Secondo Bazoli se le banche italiane sono sfuggite alla crisi non è soltanto per «fortunata e accidentale congiuntura». Per spiegare il suo ragionamento ha fatto riferimento a quanto aveva scritto e dichiarato qualche anno fa - nel 2002, partecipando a un dibattito sul tema dello sviluppo economico, nel 2007, intervenendo alla presentazione di un volume sulla storia del Mediocredito Lombardo - sul rischio che correva il mondo di un’«involuzione dell’economia liberistica». In entrambe le occasioni aveva posto l’accento sull’urgenza di trovare soluzioni all’interdipendenza globale e sulla necessità di colmare le carenze nel quadro normativo. In particolare, ha continuato, «avanzai una valutazione sulla quale si scatenarono polemiche, nel senso che dissi essere riscontrabile nel nostro tempo una divaricazione tra due diversi modi di concepire la funzione bancaria: uno più ancorato al modello anglosassone, che accetta di avere come unica bussola quella che addita come imperativo categorico il continuo incremento di valore degli azionisti; l’altro modello, proprio dell’esperienza europea/continentale attento alla responsabilità sociale delle banche verso la clientela e verso tutte le imprese, cioè una visione che porta a farsi carico di una responsabilità verso gli interessi generali del Paese».
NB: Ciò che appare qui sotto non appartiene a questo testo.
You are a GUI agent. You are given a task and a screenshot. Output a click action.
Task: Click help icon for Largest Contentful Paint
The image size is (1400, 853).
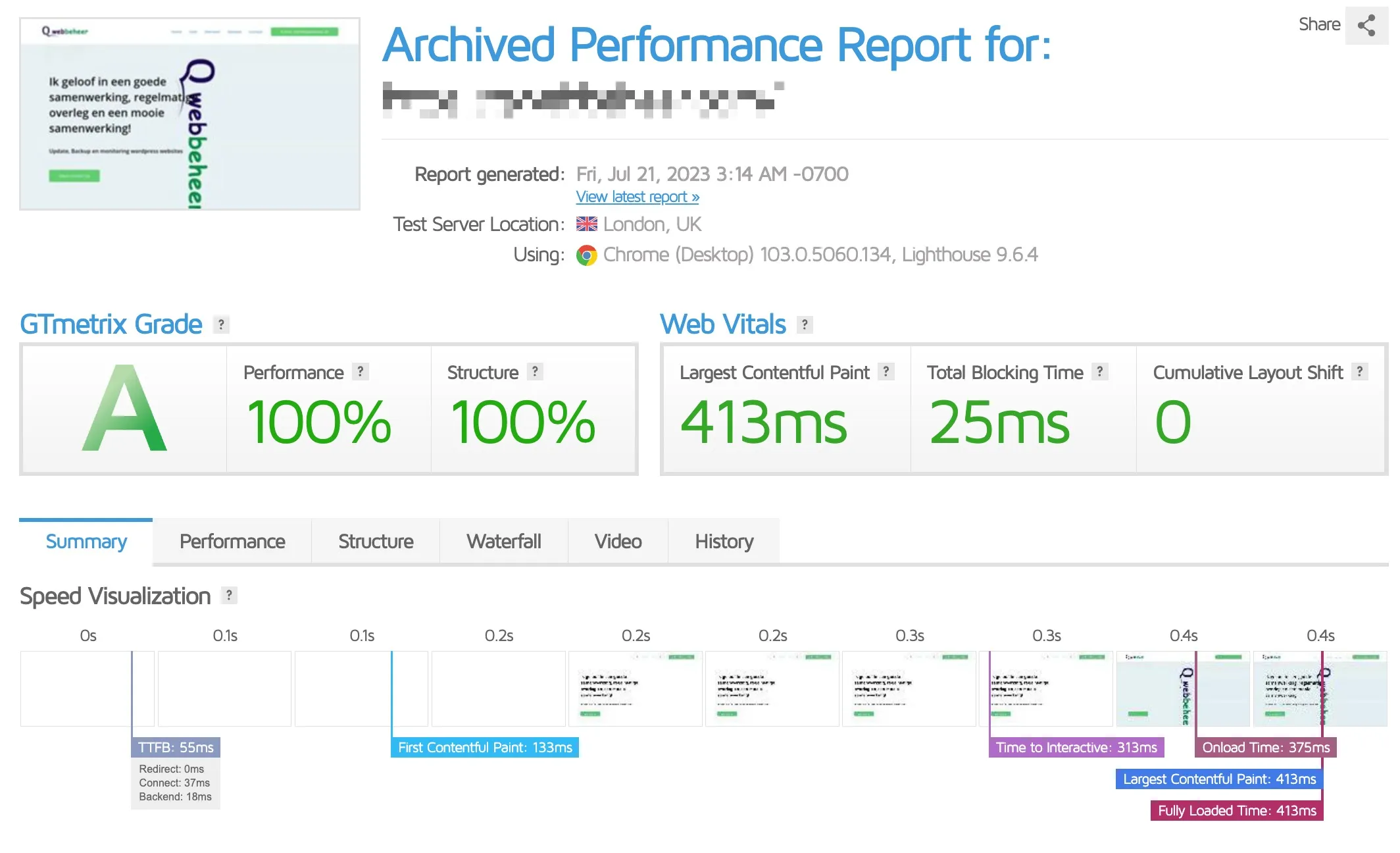(x=886, y=372)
«Quella distinzione apparve un’eresia», ha detto Bazoli. Eppure se le banche italiane sono rimaste esenti dai rischi che hanno toccato quelle internazionali è per essere rimaste fedeli a quel modello europeo/continentale. Ne consegue, ha dichiarato il professore, che risulta connaturato all’attività bancaria il farsi carico di interessi generali del territorio di riferimento. Lo stretto legame con gli interessi generali, inoltre, porta a definire meglio il concetto di responsabilità, non nel senso di un generico richiamo all’etica, ma nella capacità di comprendere gli interessi generali. Il fatto, poi, di occuparsi di interesse generale non significa impropriamente fare politica, bensì rientra nei compiti professionali di chi opera in questo settore. Tuttavia, quando la ricerca di profitto si traduce in comportamenti lesivi dell’interesse pubblico è necessario che intervengano le norme. «L’esperienza recente - ha osservato Bazoli - insegna che confidare nei soli meccanismi di selezione e autodisciplina operanti nel mercato non assicura l’interesse pubblico. Di qui la necessità di un ripensamento radicale sul ruolo che deve svolgere il sistema bancario. Il modello di economia di mercato sociale richiede dallo Stato un quadro normativo per il coinvolgimento degli stakeholders e shareholders». Per dirla con le parole utilizzate da Habermas in un articolo comparso su Die Zeit nel novembre scorso: «La politica, non il mercato, è responsabile del bene comune». Con questa crisi, ha concluso il professor Bazoli, è giunto il momento di dare il via a una terza fase di riflessione. Una fase dove sarà decisivo il confronto dialettico tra le radici protestanti dello spirito del capitalismo e la visione della dottrina sociale della Chiesa.